International

France : appel à déboulonner Bugeaud, « l’enfumeur d’Algérie »

Les feux de l’actualité sont braqués depuis deux semaines sur la guerre entre Israël et la Palestine, mais le débat revient en France sur le colonialisme à la faveur d’une tribune publiée dans le journal Le Monde par un journaliste et un politologue anticolonialiste.

Jean-Michel Aphatie et Olivier Le Cour Grandmaison appellent à ce que cesse la glorification du maréchal Bugeaud dans les villes françaises.

Leur tribune est intitulée : « À Paris, comme dans les autres villes concernées, la glorification du maréchal Bugeaud n’a que trop duré ».

Bugeaud est l’un des personnages les plus controversés de l’histoire coloniale de la France en Algérie à cause des crimes commis par les troupes sous son commandement entre 1836 et 1847.
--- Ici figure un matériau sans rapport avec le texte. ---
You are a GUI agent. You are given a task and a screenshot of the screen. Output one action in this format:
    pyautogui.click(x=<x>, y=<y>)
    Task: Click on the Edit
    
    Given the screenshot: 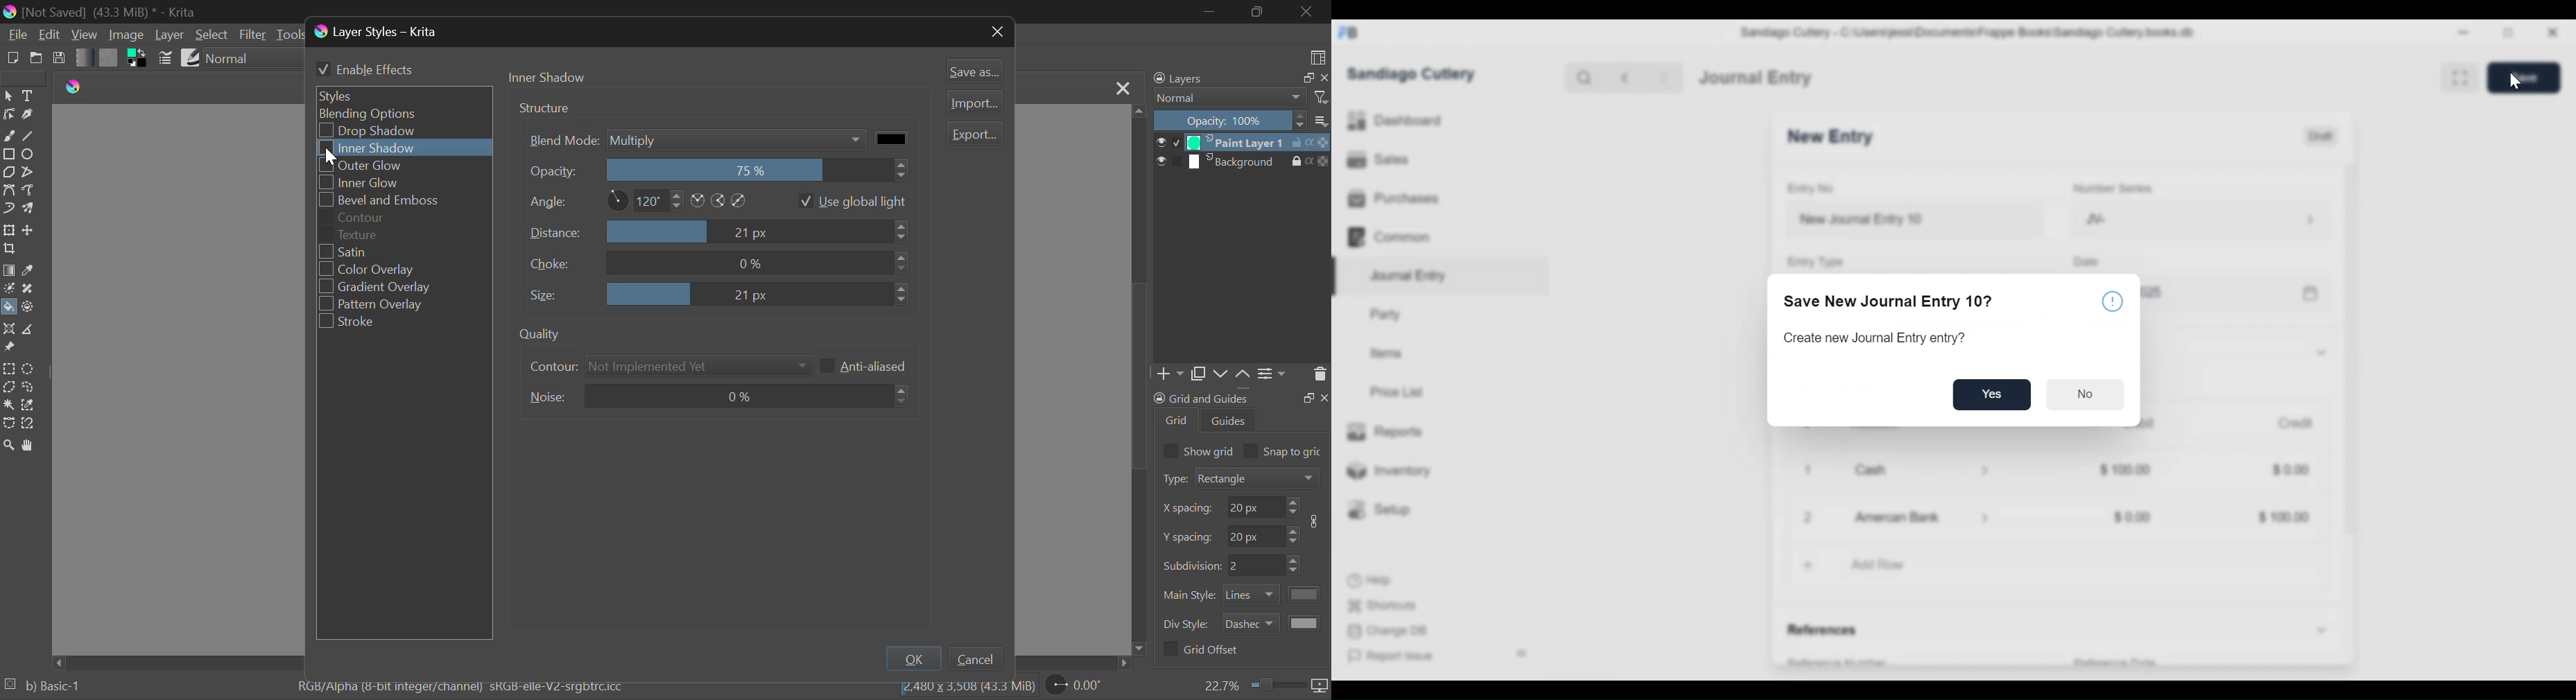 What is the action you would take?
    pyautogui.click(x=50, y=35)
    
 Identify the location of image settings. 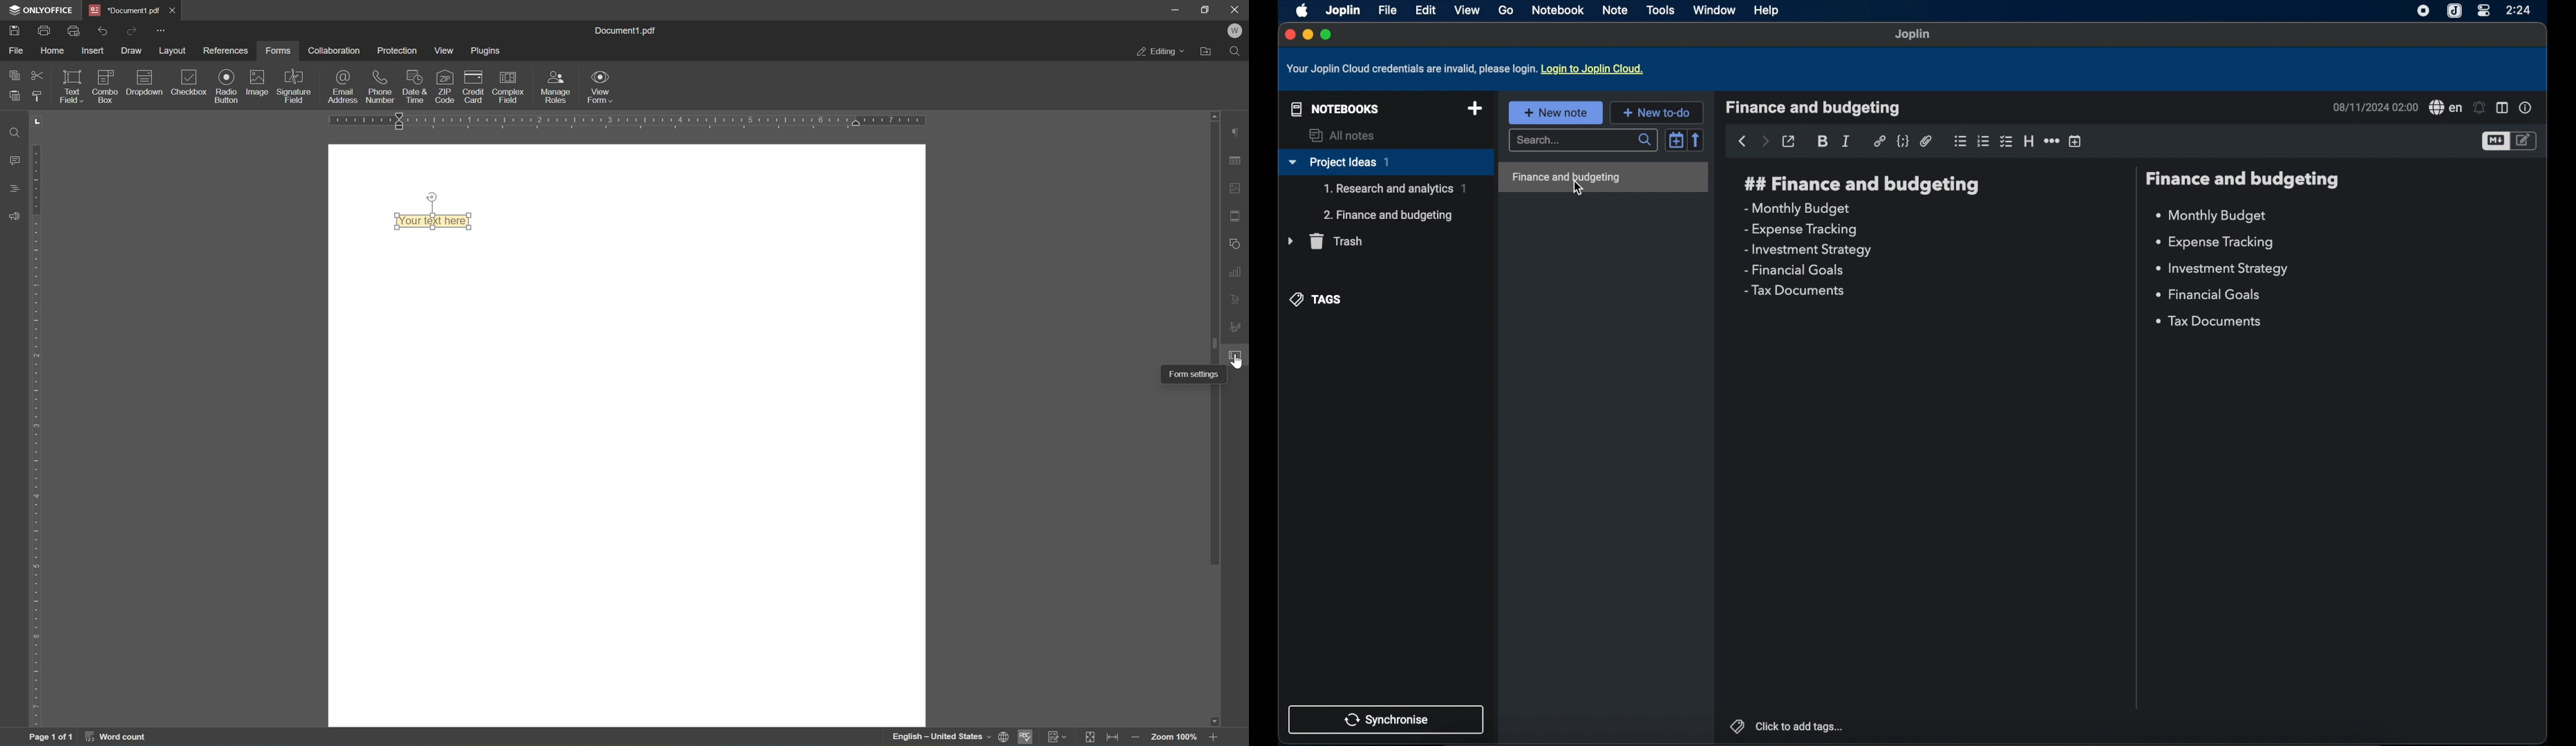
(1237, 188).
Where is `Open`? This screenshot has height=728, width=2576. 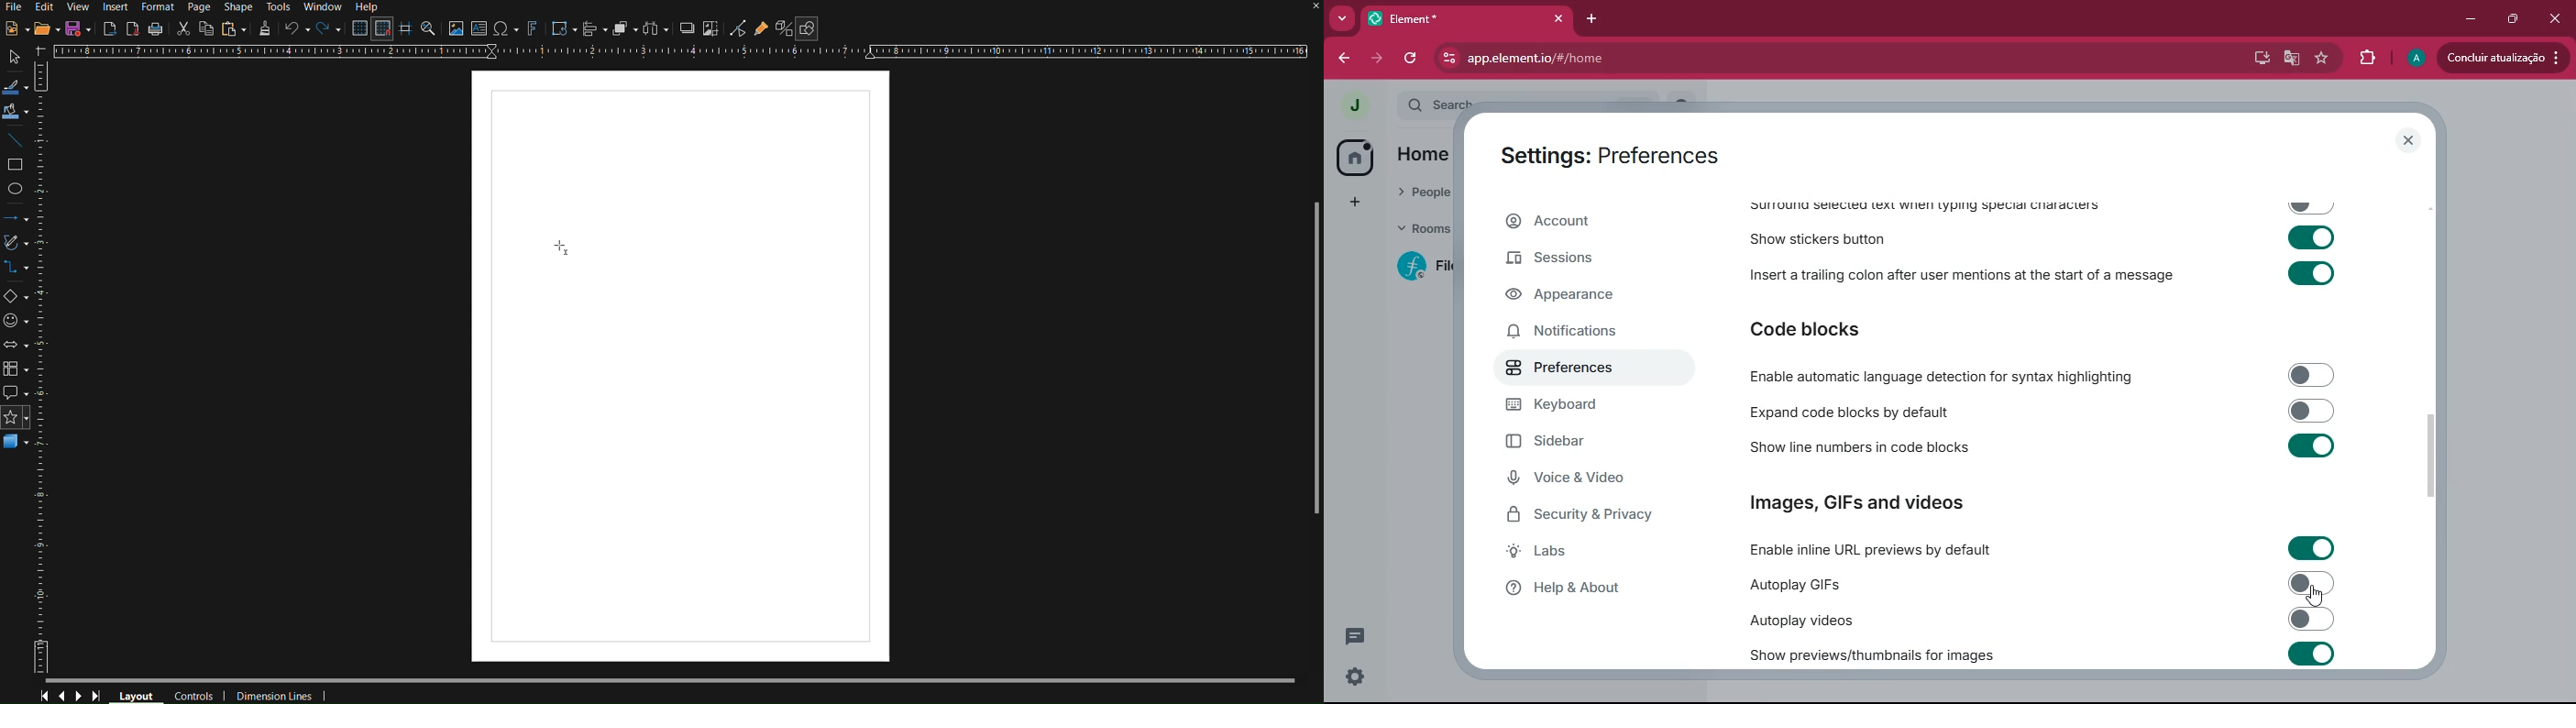
Open is located at coordinates (46, 29).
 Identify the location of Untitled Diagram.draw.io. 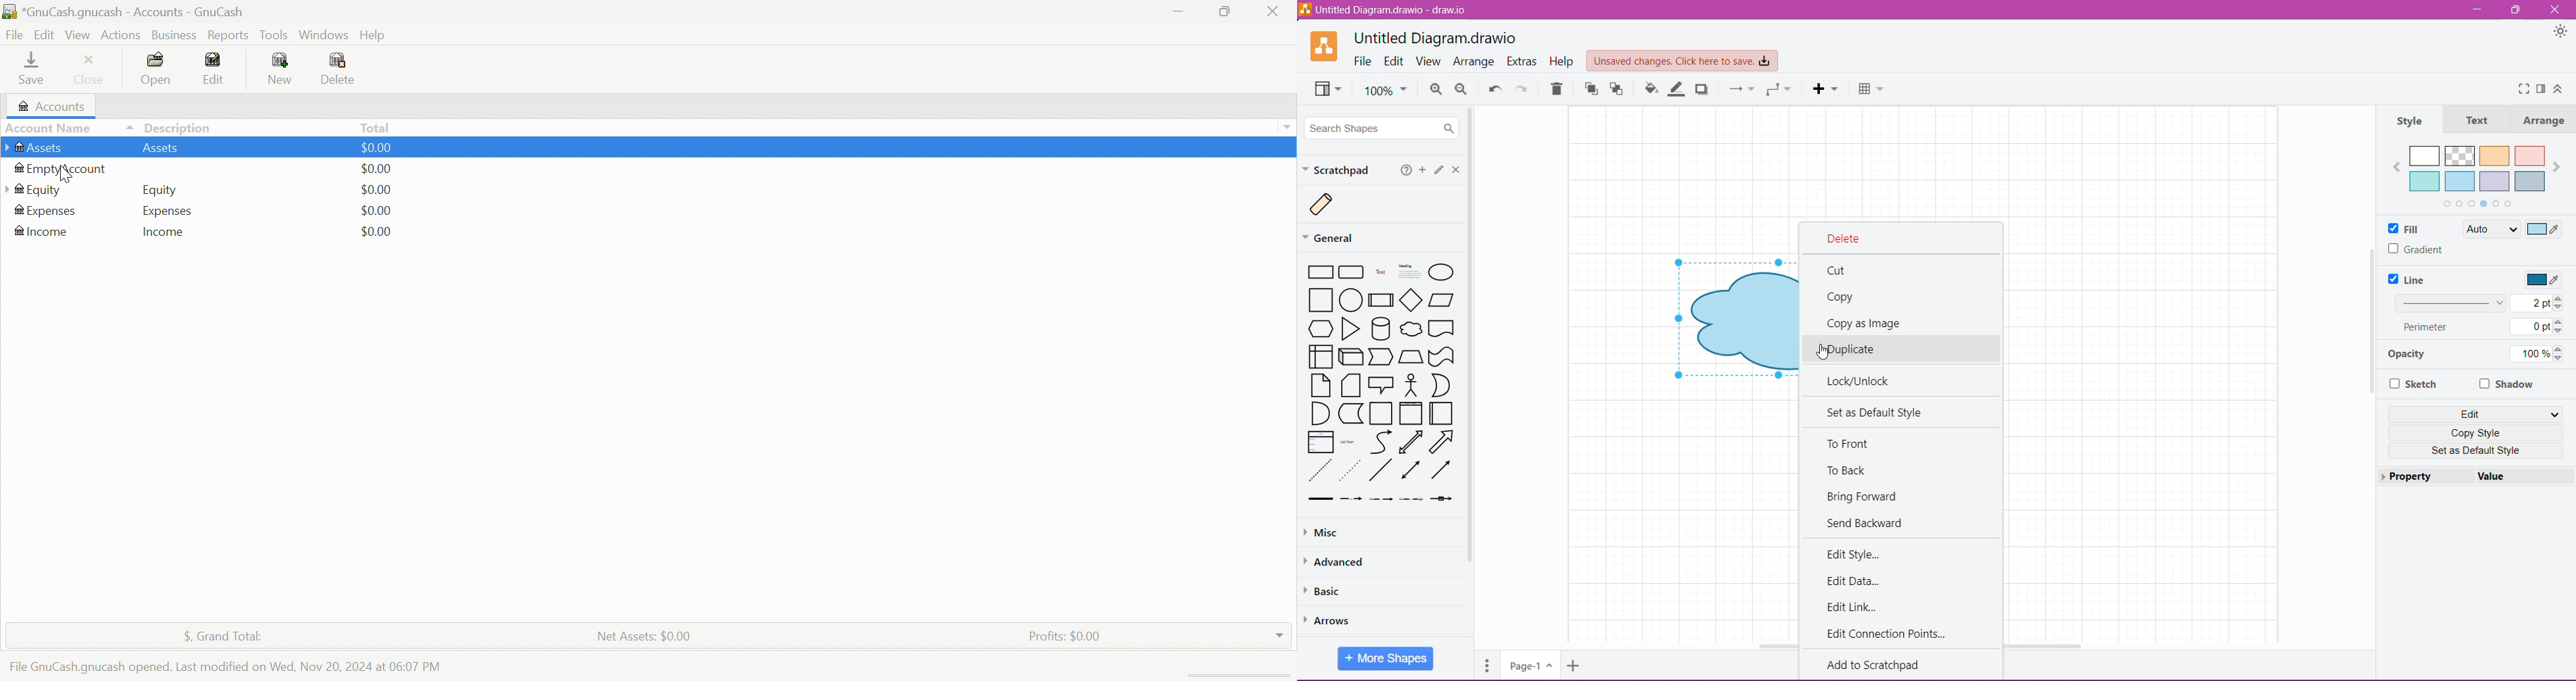
(1436, 37).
Cette période de la conquête de l’Algérie fut la plus sanglante. Chargé d’abord en tant que lieutenant-général de réprimer la résistance de l’Émir Abdelkader, en 1836, Bugeaud sera nommé gouverneur de l’Algérie en 1841.

Ses « méthodes » pour pacifier le pays lui valent d’être promu maréchal de France en 1843. Il est connu pour avoir pratiqué la politique de « la terre brûlée » afin d’affamer les habitants et d’avoir ordonné les enfumades qui consistaient à asphyxier les autochtones qui se réfugiaient dans des grottes. L’enfumade du Dahra, près de Mostaganem, le 18 juin 1845, a fait entre 700 et 1200 morts.

En 1853, 4 ans après le décès de Bugeaud, Napoléon III a fait ériger une statue à sa mémoire au centre de Paris, en présence de 30 000 personnes.

La statue y est toujours, en plus de nombreuses autres à travers la France et des rues qui portent le nom du personnage controversé. Son rôle dans la « pacification » de l’Algérie est souligné sur piédestal.

Bugeaud, l’enfumeur d’Algérie ne doit plus être honoré en France

Les auteurs de la tribune estiment que les mots « apologétiques et abstraits » gravés sur le piédestal de la statue, couvrent « de terribles réalités constitutives d’une guerre totale » que le maréchal Bugeaud, en sa qualité de gouverneur général de l’Algérie, a « conçue et appliquée ».

Ils rappellent que la guerre de Bugeaud en Algérie a été « particulièrement destructrice et meurtrière », car elle n’a pas connu de distinction entre champs de bataille et sanctuaires, ni entre combattants et civils.

Des oasis et villages anéantis, massacres, torture, déportations en masse, enfumades, la liste des griefs à l’encontre du maréchal de France est longue. Celui-ci est également décrit dans la tribune comme un « ennemi redoutable de la République » pour ses prises de position en politique interne.

Avant de s’ « illustrer » en Algérie, Bugeaud avait d’abord fait ses « preuves » en France en massacrant des insurgés parisiens.

« À sa mort en 1849, les députés républicains avaient pourtant porté des toasts à la mort du massacreur de Transnonain, de l’enfumeur d’Algérie », renchérit une autre, Mathilde Larrere.

L’un des auteurs de la tribune, Jean-Michel Aphatie, a insisté sur les réseaux sociaux que « aujourd’hui plus que jamais, l’humanisme doit commander les choix de notre mémoire publique ». « Finies les places, rues, écoles statues Bugeaud et Lamoriciere », a-t-il tweeté.

Une initiative qui risque de faire tache d’huile. Un élu de la Loire du parti Renaissance, Samir Djellab, a plaidé pour que la ville renomme la rue Bugeaud dans le 6e arrondissement de Lyon.

« Il est essentiel de reconnaître et de rectifier la célébration d’un général impliqué dans les meurtres de masse lors de la colonisation de l’Algérie », a-t-il indiqué.